*** VORLIEGENDER TEXT ***
Die Vorschläge von UNHCR werden im Anschluss an die Resettlement-Aufnahmeländer weitergeleitet. Diese führen ein umfangreiches Screening und ein Prüfungsprozess durch und entscheiden final, ob eine Zusage erteilt wird. Es findet auch eine umfangreiche Identitäts- und Sicherheitsüberprüfung statt. Hierfür werden auch Mitarbeitende von deutschen Behörden, wie dem BAMF (Bundesamt für Migration und Flüchtlinge), abgeordnet. 

Vor der Abreise finden auch Orientierungskurse und medizinische Untersuchungen statt.

Das Verfahren kann sich auf Grund der vielen Verfahrensabschnitte sehr in die Länge ziehen. Infolge des verlängerten Zustands der Unsicherheit und der Unterbringung in oft ungeeigneten Umgebungen, sind die betroffenen Personen meist sowohl körperlich als auch psychisch stark belastet.

Weltweit wurden weltweit im Jahr 2022 etwa 116.481 Fälle von UNHCR für Resettlement vorgeschlagen, zu Ausreisen kam es allerdings nur in 58.457 Fällen, also in etwa der Hälfte der vorgeschlagenen Fälle. Durch das Nichteinhalten der Resettlement-Verpflichtungen sind Erstaufnahmestaaten zusätzlich be-, statt entlastet. 

Positiv anzumerken ist zwar einerseits, dass die Zahlen der vorgeschlagenen und auch der tatsächlichen Ausreisen nach einem pandemiebedingten Einbruch wieder gestiegen sind, allerdings trotz gestiegenen Bedarfs- noch nicht an die Zahlen vor der Pandemie anknüpfen können.

Welche Rolle hat Deutschland?

Bereits im letzten Jahr ist die EU ihren Resettlement Selbstverpflichtungen nicht nachgekommen: obwohl die EU-Mitgliedsstaaten zugesagt hatten, insgesamt 20.000 Geflüchtete über Resettlement-Programme aufzunehmen, sind 2022 insgesamt nur 16.695 Personen aufgenommen worden. Das entspricht nur 1,1 Prozent des weltweiten Bedarfs. 

Resettlement-Programme umgesetzt haben im vergangenen Jahr nur 11 EU-Länder und 75% der Menschen kamen in nur drei Ländern – Deutschland (28,2 Prozent), Schweden (26,7 Prozent) und Frankreich (18,5 Prozent) – an. Beunruhigend bleibt, dass die Mehrheit der Mitgliedstaaten, darunter Österreich, Bulgarien, Kroatien, Luxemburg, Griechenland, Polen und Portugal, keine Resettlement Aufnahmeplätze zur Verfügung gestellt haben.   

2022 hat Deutschland eine Vorreiterrolle im Resettlement eingenommen und im Gegensatz zu vielen anderen EU-Mitgliedstaaten die Zahl der Aufnahmeplätze nicht reduziert, sondern im Angesicht des global steigenden Bedarfs erhöht. Auf dieses wichtige und richtige Signal sollte aufgebaut werden.
***
== ARBEITSFRAGEN ==
(1) Prüfen Sie, ob die folgenden Aussagen mit dem Text zum Resettlement übereinstimmen, und belegen Sie jede Antwort mit dem entscheidenden Wortlaut: (a) Die Resettlement-Aufnahmeländer entscheiden abschließend über eine Zusage. (b) Die EU hat ihre Zusage, 2022 insgesamt 20.000 Geflüchtete aufzunehmen, eingehalten. (c) Deutschland hat 2022 die Zahl seiner Aufnahmeplätze verringert.
(2) Schreiben Sie aus dem Text zum Resettlement alles von „Positiv anzumerken ist“ bis hinunter zu „Rolle hat Deutschland?“ wortgetreu ab.
*** AUSGANGSDATEN ***
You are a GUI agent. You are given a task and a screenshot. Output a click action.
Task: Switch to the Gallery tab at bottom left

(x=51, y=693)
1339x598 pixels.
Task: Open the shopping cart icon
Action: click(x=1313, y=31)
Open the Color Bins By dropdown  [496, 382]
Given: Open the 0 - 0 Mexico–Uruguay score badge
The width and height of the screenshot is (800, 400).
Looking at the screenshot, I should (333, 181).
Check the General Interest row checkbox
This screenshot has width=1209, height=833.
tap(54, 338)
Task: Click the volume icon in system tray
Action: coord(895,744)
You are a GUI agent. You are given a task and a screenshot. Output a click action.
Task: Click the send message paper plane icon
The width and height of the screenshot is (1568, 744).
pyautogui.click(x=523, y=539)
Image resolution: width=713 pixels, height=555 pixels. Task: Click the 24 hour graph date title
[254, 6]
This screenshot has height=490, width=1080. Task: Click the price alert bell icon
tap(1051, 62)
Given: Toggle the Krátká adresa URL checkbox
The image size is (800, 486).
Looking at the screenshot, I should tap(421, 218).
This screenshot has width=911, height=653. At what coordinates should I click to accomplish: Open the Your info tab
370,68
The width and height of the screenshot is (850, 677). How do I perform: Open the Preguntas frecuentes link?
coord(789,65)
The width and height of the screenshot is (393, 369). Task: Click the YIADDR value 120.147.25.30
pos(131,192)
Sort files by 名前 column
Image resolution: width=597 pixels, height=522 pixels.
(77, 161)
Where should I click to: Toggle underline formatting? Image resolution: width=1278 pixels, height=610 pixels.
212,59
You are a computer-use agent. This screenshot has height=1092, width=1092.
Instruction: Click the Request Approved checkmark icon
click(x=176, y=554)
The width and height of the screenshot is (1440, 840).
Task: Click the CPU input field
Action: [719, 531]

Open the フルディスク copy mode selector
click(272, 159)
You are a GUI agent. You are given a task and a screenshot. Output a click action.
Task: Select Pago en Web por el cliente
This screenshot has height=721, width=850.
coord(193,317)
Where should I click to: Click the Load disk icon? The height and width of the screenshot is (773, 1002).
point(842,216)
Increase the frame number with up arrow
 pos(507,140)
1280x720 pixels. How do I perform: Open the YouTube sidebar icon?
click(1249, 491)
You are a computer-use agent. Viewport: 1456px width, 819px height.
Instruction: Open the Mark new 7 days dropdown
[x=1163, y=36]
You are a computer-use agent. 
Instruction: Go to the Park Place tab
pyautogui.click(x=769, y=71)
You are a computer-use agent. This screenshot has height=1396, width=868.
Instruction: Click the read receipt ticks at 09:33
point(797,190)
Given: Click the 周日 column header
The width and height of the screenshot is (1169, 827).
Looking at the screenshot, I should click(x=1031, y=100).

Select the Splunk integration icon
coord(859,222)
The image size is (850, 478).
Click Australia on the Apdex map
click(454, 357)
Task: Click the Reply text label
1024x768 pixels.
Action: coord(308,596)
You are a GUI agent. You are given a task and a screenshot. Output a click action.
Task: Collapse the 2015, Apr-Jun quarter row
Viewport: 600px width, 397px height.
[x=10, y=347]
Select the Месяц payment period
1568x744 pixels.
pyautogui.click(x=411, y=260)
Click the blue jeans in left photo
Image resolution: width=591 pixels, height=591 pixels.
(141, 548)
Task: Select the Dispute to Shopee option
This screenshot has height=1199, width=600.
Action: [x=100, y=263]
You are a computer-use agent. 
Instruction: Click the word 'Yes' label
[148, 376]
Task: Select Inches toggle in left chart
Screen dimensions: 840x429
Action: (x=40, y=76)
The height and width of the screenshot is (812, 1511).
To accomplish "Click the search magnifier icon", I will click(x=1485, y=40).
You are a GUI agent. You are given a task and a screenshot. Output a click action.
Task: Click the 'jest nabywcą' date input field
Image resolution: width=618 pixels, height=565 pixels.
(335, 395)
***
== LÖSUNGSÜBERSICHT ==
(1)
(a) Ja: „entscheiden final, ob eine Zusage erteilt wird“
(b) Nein: „sind 2022 insgesamt nur 16.695 Personen aufgenommen worden“
(c) Nein: „die Zahl der Aufnahmeplätze nicht reduziert, sondern im Angesicht des global steigenden Bedarfs erhöht“

(2)
Positiv anzumerken ist zwar einerseits, dass die Zahlen der vorgeschlagenen und auch der tatsächlichen Ausreisen nach einem pandemiebedingten Einbruch wieder gestiegen sind, allerdings trotz gestiegenen Bedarfs- noch nicht an die Zahlen vor der Pandemie anknüpfen können.

Welche Rolle hat Deutschland?